Deno now supports ML-DSA-44/65/87 in crypto.subtle, including key generation, sign/verify, and import/export paths. This is a notable new public API surface aligned with the WICG modern algorithms proposal.

WebCrypto adds ML-KEM post-quantum KEM (divybot563357e)

The Web Crypto API now exposes ML-KEM-512/768/1024 for key encapsulation, backed by aws-lc-rs::kem. This brings post-quantum key exchange capability into Deno’s crypto stack.

Node startup gets leaner and faster (nathanwhit2da4f87, nathanwhitbotff4275a)

A large chunk of node:* polyfills was made lazy, especially stdio-, stream-, net-, tty-, and path-related modules, reducing the snapshot size and startup cost for programs that don’t touch them. Separately, trimming unused OpenTelemetry OTLP defaults shrinks the default dependency closure and binary size.

QUIC 0-RTT is re-enabled (divybote27c380)

Deno.connectQuic() now caches the TLS client config per endpoint/config combination so rustls can safely reuse the verifier and client-cert resolver state required for session resumption. That restores client-side 0-RTT after the rustls upgrade disabled it.

npm hoisting now respects direct dependencies (bartlomieju2bef58a)

The hoisted npm linker no longer lets higher transitive versions shadow packages the user requested directly. This fixes a correctness bug where node_modules/<name> could end up containing the wrong version under hoisted installs.

deno run npm:<pkg> can execute native package bins (bartlomiejucee0aeb)

Deno now detects when an npm package’s bin entry points to a platform-native executable and runs it instead of handing the bytes to the JS loader. That unblocks CLI packages that ship compiled binaries rather than JavaScript entrypoints.

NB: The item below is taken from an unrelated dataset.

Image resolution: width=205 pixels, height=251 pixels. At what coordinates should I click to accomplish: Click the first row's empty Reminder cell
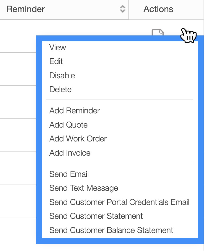[18, 36]
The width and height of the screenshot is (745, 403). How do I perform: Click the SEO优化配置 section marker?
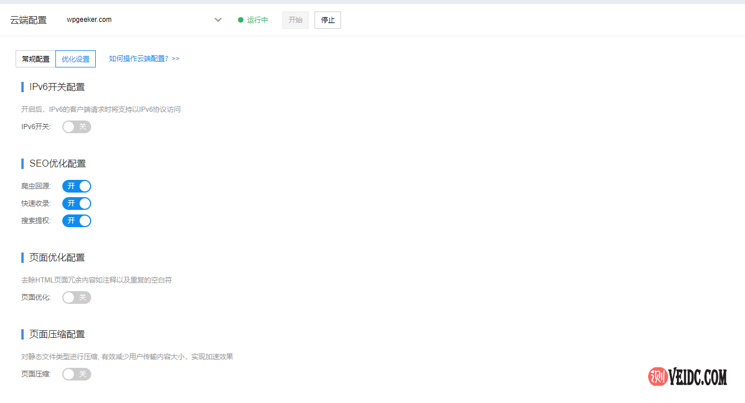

deno test handles Deno.exit() with buffered output safely (divybotd1152a1)

When sanitizeExit is disabled, tests no longer terminate the process immediately and risk dropping reporter output; instead the runner receives an exit event and can flush before exiting. This fixes a real flake source for exit-heavy tests.

Filesystem watchers now clean up shared watches (divybotf86cfef)

Closing a Deno.watchFs() watcher now unregisters its paths from the shared backend when the last interested resource goes away. This fixes leaking watches and duplicate events, especially on Windows.

Deno.serve rejects malformed Response-like returns (divybotb5c0dbb)

Serve handlers that return a Response-shaped object without Deno’s internal slot are now rejected instead of crashing the serve loop. That turns a runtime teardown into a normal user error.

Other misc changes

  • WSL-1 cache DB fallback no longer trips SQLite WAL protocol errors.
  • deno add now errors cleanly if workspace discovery fails.
  • deno.json workspace discovery now warns instead of hard-failing for non-member start dirs.
  • deno ci now vendors type-only imports.
  • Jupyter kernel path handling and nbclient compatibility fixes.
  • Multiple regression tests added for LSP, REPL, watch mode, WebGPU, console, config resolution, and npm/type-check behavior.
  • Smaller fixes in buffer, sqlite, resolver, bundle emit, doc linting, and vm.Module.link() cycle handling.